Although both sides have repeatedly expressed a determination to keep Greece inside the common currency — and to avoid at all costs an uncontrollable and potentially disastrous default — that shared aspiration has not been enough to bridge the substantial divide.

As has become customary, each on Saturday blamed the other for the breakdown.

Greek Finance Minister Yanis Varoufakis called Saturday “a sad day for Europe” and said its decision to reject his request to extend Greece’s bailout for several more weeks “will certainly damage the credibility of the euro group as a democratic union.”

European officials countered that Greek Prime Minister Alexis Tsipras had blindsided them by calling a referendum early Sunday on a proposal that was still being negotiated, a move that effectively torpedoed any chance for a deal.

“The negotiations are clearly ended, if I understand Mr. Tsipras correctly,” said German Finance Minister Wolfgang Schäuble as the continent’s top finance officials gathered for their fifth emergency meeting in the past two weeks. “We have no grounds for further discussions.”

Varoufakis later challenged European leaders to come back with a new proposal and signaled an openness to further talks. But the acrimony with which talks ended Saturday suggested that a return to the negotiating table is highly unlikely before two critical tests in the week ahead.

The first will come Monday, when Greek banks that have grown ever more reliant on emergency loans from the European Central Bank face the prospect of reopening for business without new lifelines.

The second will be Tuesday, when a $1.7 billion payment to the International Monetary Fund comes due. The IMF has repeatedly said it will not offer an extension on that deadline. Greek officials, meanwhile, say they do not have the money to make the payment unless the country’s creditors unlock $8 billion in bailout funds that have been frozen as the negotiations have stalled.

Tsipras has set the referendum for July 5, although it is unclear exactly what Greek voters will be deciding. In announcing the vote, Tsipras said he wanted to give the Greek people the chance to vote on the latest proposal by Greece’s creditors, which he attacked as “an ultimatum” that would place “unbearable new burdens on the Greek people.”

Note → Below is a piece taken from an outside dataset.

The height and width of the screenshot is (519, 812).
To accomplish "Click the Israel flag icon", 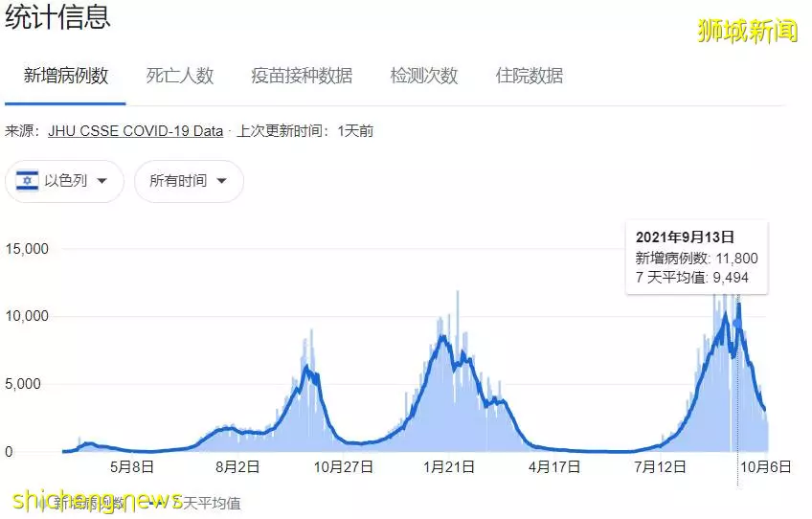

But with Greece sliding toward default and a possible break with the euro zone, there is no guarantee that the offer will remain viable by the time of the referendum, even if Greece does vote “yes.”

The European Central Bank, the European Commission and the IMF have together provided Greece with $264 billion in bailouts over the past five years as the country has reckoned with sky-high debts.

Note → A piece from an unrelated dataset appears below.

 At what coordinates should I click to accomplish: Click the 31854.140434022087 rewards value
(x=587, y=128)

After years of withering austerity policies imposed by European paymasters as a condition of those deals, Greece in January rejected the medicine and elected Syriza, a radical leftist party that promised to tear up the old agreements and start anew.

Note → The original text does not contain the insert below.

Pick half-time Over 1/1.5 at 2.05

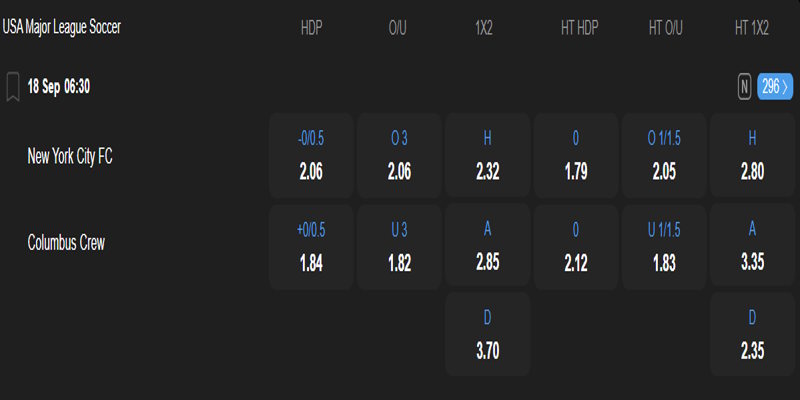pos(663,156)
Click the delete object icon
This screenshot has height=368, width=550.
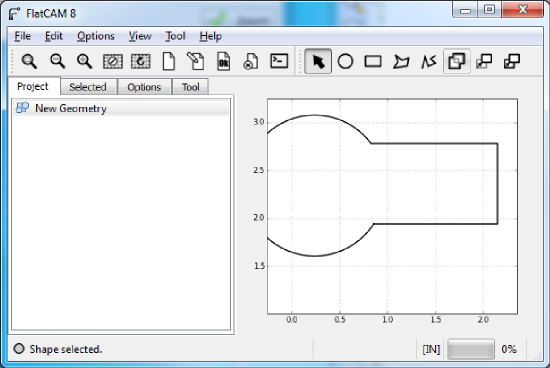tap(251, 61)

Greece has repeatedly demanded that Europe reduce the nation’s debt load and ease up on austerity, which officials say has devastated the economy and sent unemployment rocketing to 25 percent. But European officials have been unwilling to hand Syriza a victory and have insisted that the country keep to strict targets for belt-tightening.

The past week began with rare optimism, as Greece submitted proposals that European officials initially welcomed as a significant step forward after months of deadlock. But by Wednesday, the creditors had submitted counterproposals for slashing pensions and cutting spending. Greek officials rejected them, saying they would cross the government’s red lines.

During debate in the Greek Parliament on Saturday over whether the referendum should go ahead, Tsipras was given a standing ovation from supporters who cheered his defiance of European authorities. But opposition leaders and others accused him of recklessly endangering the country’s place in Europe.

“The nation’s most vital interests demand that the country remains at the heart of Europe. The E.U.’s actual shortcomings do not, in any way, negate this,” said former prime minister Costas Karamanlis, who spoke out after a long silence. “Foolish choices that undermine this principle push the country to adventures, with unpredictable and possibly irreversible consequences.”